Dia terdampar di sebuah gurun yang berambigu rasa. Di sekelilingnya hanya ada air mata. Di atas kepalanya ada gerombolan awan sendu. Sedangkan hujan sudah siap bergelabah atas dukanya.
Seorang pemuda yang menangisi hujannya sendiri. Begitu penampakan juang dalam berhelai-helai sepinya. Dia bercandala atas harsa. Dia bergumam demi membenci hujan.
Entah mengapa rindu itu seperti kapal tua yang karam. Di atas kapal ada dirinya yang terombang-ambing memegang harap. Berteriak menyanyikan elegi. Lagi-lagi menangis di tengah serayu.
Begitulah.
Ketika pecahan awan berubah menjadi rintik pilu yang menghujam, ketika itu pula dia menangisi hujannya sendiri.
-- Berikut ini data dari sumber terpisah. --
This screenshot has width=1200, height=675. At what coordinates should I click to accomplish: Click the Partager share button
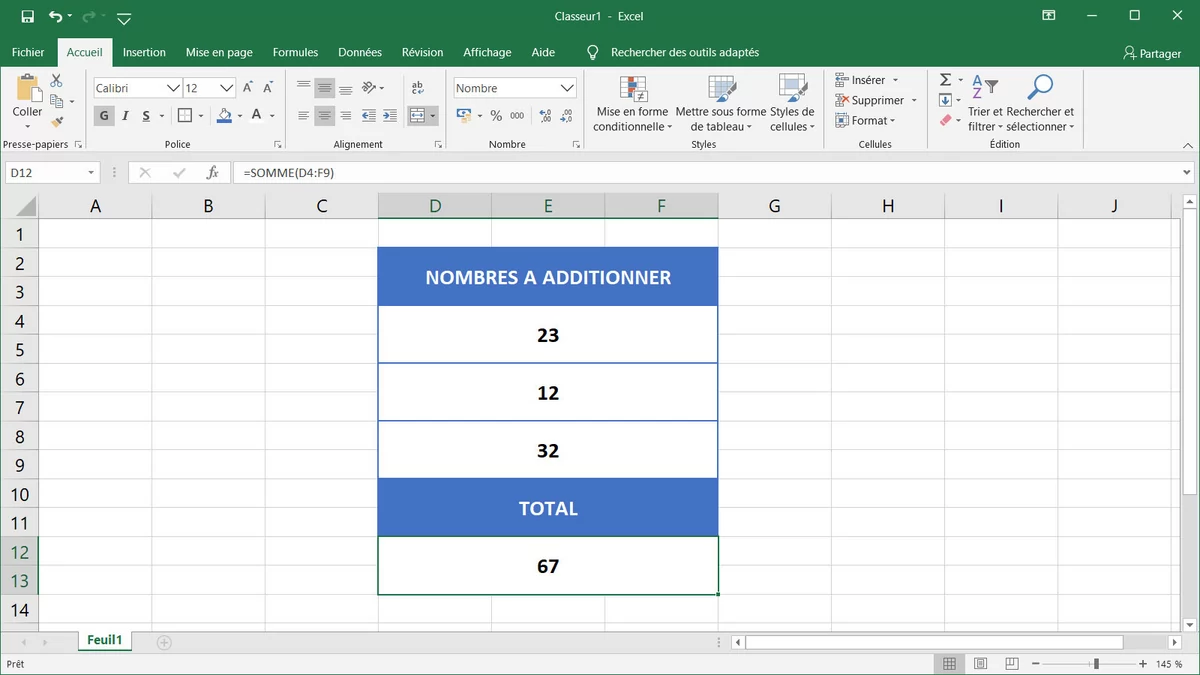1152,53
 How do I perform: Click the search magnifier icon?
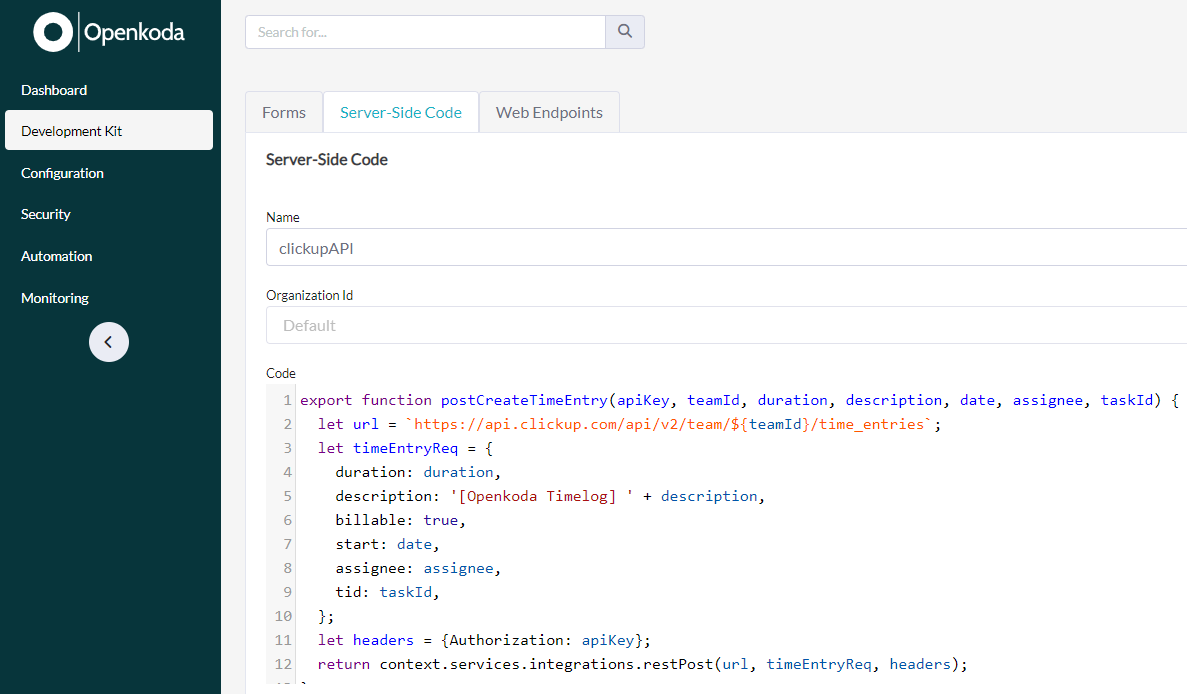click(624, 31)
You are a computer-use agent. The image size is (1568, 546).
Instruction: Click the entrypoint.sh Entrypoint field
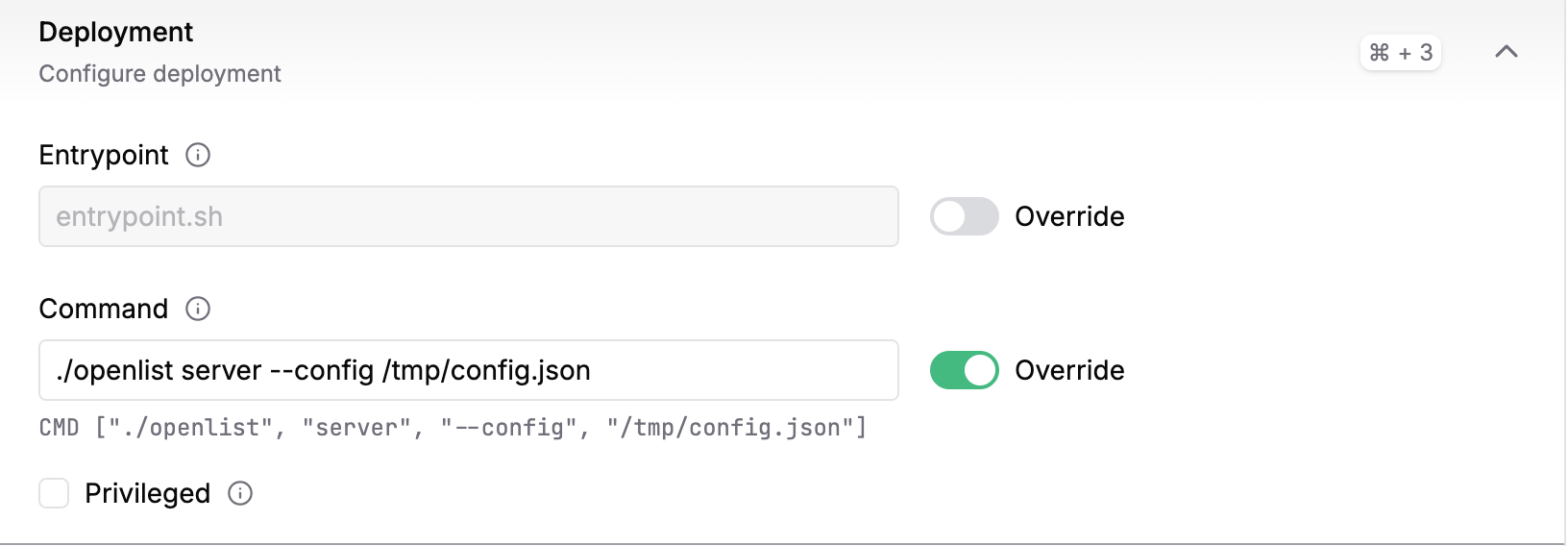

Basahlah sepenggal wajahnya. Bercucurlah sejumput mahligai rindu. Sedangkan dia bergopoh-gopoh merapah menuju nirwana dengan setengah genggam tangan.
Berat rasanya. Lebih mudah bagi diri andai dia menangisi hujannya sendiri. Dia bisa melepas khayal, lalu mengeringkan kebasahan dengan berjemur di langit harsa.
Bukankah setelah hujan akan datang terang?